Global Newsroom

Leading Ghanaian Consultant Speaks Out on Aids

Monday, 20. October 2003

Lifestyle as well as poverty affect the spread of HIV/AIDS, says Dr Yaw Adu-Sarkodie from Ghana, a consultant for the World Health Organisation.

A leading African AIDS doctor stressed the link between poverty and HIV/AIDS, as well as the link between personal lifestyle and the spread of the pandemic, when he gave a Greencoat Forum lecture on 'Tackling the AIDS crisis in Africa' at the IofC centre in London, 14 October.

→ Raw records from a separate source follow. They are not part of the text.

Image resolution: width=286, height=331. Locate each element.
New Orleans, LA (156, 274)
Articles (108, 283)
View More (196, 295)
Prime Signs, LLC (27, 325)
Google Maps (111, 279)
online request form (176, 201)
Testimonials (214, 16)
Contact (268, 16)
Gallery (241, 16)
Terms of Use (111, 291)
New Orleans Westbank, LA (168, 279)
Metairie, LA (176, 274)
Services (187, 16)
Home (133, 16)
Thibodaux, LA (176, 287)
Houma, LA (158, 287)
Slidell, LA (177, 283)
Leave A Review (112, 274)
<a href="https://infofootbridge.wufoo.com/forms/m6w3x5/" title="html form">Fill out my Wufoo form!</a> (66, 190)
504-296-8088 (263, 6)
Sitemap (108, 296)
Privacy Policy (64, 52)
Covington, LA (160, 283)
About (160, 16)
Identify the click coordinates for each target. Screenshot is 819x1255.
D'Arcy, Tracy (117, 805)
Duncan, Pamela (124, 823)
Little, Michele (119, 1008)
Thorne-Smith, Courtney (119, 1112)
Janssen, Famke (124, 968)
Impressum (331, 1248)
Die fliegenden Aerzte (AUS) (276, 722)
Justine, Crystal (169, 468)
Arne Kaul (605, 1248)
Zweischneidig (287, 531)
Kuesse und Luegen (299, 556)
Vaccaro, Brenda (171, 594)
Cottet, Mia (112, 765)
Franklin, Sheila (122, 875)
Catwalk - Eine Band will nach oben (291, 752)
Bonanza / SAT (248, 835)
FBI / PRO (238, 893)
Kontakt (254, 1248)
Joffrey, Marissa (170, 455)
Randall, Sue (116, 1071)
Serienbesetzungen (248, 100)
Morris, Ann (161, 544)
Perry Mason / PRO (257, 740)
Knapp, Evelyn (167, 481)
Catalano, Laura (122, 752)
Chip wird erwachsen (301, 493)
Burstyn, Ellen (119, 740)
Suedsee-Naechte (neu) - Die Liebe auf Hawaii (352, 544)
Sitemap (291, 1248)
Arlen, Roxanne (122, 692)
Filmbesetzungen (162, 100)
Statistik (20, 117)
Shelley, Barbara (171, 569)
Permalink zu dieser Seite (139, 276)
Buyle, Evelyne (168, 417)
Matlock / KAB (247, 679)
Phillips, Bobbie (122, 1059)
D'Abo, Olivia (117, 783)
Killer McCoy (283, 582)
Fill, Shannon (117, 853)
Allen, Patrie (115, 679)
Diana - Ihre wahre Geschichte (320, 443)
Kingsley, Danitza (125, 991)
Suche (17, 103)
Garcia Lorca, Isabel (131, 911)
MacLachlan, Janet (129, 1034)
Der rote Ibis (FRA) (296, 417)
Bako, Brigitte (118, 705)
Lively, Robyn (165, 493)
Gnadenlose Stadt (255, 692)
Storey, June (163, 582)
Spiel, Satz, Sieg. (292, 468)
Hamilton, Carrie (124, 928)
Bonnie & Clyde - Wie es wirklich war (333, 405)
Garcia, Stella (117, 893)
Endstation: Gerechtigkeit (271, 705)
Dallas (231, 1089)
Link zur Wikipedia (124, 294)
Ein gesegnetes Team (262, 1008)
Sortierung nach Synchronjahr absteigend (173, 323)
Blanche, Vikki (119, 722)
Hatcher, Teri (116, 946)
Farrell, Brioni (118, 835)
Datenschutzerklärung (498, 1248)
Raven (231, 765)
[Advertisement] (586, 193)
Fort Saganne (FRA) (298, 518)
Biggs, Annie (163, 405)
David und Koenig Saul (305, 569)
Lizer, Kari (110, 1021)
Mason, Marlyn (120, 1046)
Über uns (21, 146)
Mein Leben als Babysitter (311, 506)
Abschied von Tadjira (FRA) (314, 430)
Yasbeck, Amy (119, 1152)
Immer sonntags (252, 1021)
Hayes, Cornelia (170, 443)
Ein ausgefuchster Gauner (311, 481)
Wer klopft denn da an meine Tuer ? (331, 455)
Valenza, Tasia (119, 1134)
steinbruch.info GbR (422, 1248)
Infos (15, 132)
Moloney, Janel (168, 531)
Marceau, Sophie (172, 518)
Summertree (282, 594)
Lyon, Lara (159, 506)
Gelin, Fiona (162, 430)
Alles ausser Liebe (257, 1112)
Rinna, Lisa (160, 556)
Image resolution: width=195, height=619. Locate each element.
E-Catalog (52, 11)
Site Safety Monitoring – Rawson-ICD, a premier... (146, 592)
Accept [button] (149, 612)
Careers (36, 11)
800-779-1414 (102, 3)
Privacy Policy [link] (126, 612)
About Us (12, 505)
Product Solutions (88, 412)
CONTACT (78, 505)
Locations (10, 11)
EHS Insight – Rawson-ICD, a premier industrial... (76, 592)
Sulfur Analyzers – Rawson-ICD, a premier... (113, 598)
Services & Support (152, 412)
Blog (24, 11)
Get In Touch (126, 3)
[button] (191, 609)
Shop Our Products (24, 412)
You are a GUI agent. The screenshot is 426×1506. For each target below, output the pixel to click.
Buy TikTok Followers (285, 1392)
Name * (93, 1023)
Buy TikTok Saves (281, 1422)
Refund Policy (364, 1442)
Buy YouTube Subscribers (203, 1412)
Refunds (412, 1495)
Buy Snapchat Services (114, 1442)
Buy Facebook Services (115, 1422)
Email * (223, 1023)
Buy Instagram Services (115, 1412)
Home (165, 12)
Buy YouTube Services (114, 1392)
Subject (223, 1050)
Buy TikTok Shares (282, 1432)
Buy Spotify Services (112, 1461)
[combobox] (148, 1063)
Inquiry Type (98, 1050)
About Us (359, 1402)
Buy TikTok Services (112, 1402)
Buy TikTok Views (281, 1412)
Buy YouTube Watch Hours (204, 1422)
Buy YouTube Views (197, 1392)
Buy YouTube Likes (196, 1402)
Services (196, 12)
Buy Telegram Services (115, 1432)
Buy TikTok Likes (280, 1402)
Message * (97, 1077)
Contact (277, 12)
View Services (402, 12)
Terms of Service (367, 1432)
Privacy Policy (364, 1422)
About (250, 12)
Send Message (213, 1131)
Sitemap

Dr Yaw Adu-Sarkodie from Ghana, a consultant for the World Health Organisation who is doing research into AIDS at the London School of Hygiene and Tropical Medicine, said that 'structural adjustment' programmes imposed by the IMF and World Bank had led to rural poverty and the collapse of local markets in several African countries. Mothers, desperate to earn an income, had been forced into prostitution in the cities and this guaranteed the spread of the disease. He told of one African mother who had said, 'It will take me 10 years to die of the disease. My children will die next week if I don't feed them.'

'We owe it to the whole world to create a level [economic] playing field,' commented Dr Adu-Sarkodie.

He stressed that the cost of drugs, which has fallen dramatically since 1990, was still too expensive for Africa. As a result, only 50,000 Africans out of the millions of sufferers have access to the drugs. India had produced generic drugs but was forbidden to export them to Africa under World Trade Organisation rules. 'Cheap drugs are still not allowed,' he said. Yet only one per cent of the profits of the big pharmaceutical companies came from AIDS drugs sold to Africa. He deplored the fact that the world could find $200 billion to prosecute a war against terrorism 'but we can't find $20 billion for [UN Secretary General] Kofi Annan', needed to tackle HIV/AIDS.

Dr Adu-Sarkodie also stressed the need for sexual abstinence and fidelity as part of the 'ABC of AIDS control'. While 'protected' sex was universally advocated, 'people do not seem to see abstinence as effective,' he said. 'This is not hammered on. I believe abstinence has a crucial role—the tradition of remaining a virgin till married life.'

Dr Adu-Sarkodie outlined the reasons why Africa was particularly hit by HIV/AIDS, where 29.4 million people are sufferers in Sub-Saharan Africa alone. These included polygamy, a lack of mass education, impoverished health systems and 'poor political leadership' with some politicians stigmatising sufferers. President Mbeki of South Africa had been late to acknowledge the impact of the disease. But President Musevani of Uganda had admitted the crisis 'without worrying about the impact on tourism'. There, 'it is a fiat from the President that all ministers speak openly about AIDS'. The resultant AIDS awareness meant that Uganda's graph of infections was beginning to decline. Senegal, a Muslim country, had comparatively low infection rates, and Dr Adu-Sarkodie attributed this to the prevailing attitude of the population towards fidelity.

Dr Adu-Sarkodie stressed the social and economic consequences of the disease, including a decline in average life expectancy to 35 years in Sierra Leone and less than 50 years in Botswana. There was a serious loss of manpower and productivity, including on farms which led to food shortages. Some schools in Kenya had no teachers. And in some countries up to 40 per cent of the military were HIV positive, leading to 'huge national and global security issues'. A quarter of all working days lost in Africa were due to HIV/AIDS, which also account for over 25 per cent of all disease-related deaths. There was now an 'orphan generation' with children as young as 12 having to take family decisions.

He stressed an urgent need for a massive programme of education, particularly among the pre-teens, who are largely unaffected. 'The bottom line is that prevention is better than treatment,' he said.

Elisabeth Madden, from the external relations division of Anglo-American mining corporation, spelt out the multinational's social policy towards its 125,000 employees in South Africa, 24 per cent of whom are HIV positive. This figure rose to nearly 40 per cent among diamond miners in Botswana. The company was providing voluntary, life-long, anti-retroviral treatment to employees--the first multinational in South Africa to do so--though the take up was slow due to the stigma associated with the disease. The company had just announced a partnership with Lovelife charity to extend treatment in public health clinics. The company was doing all it could to address the humanitarian crisis, she said.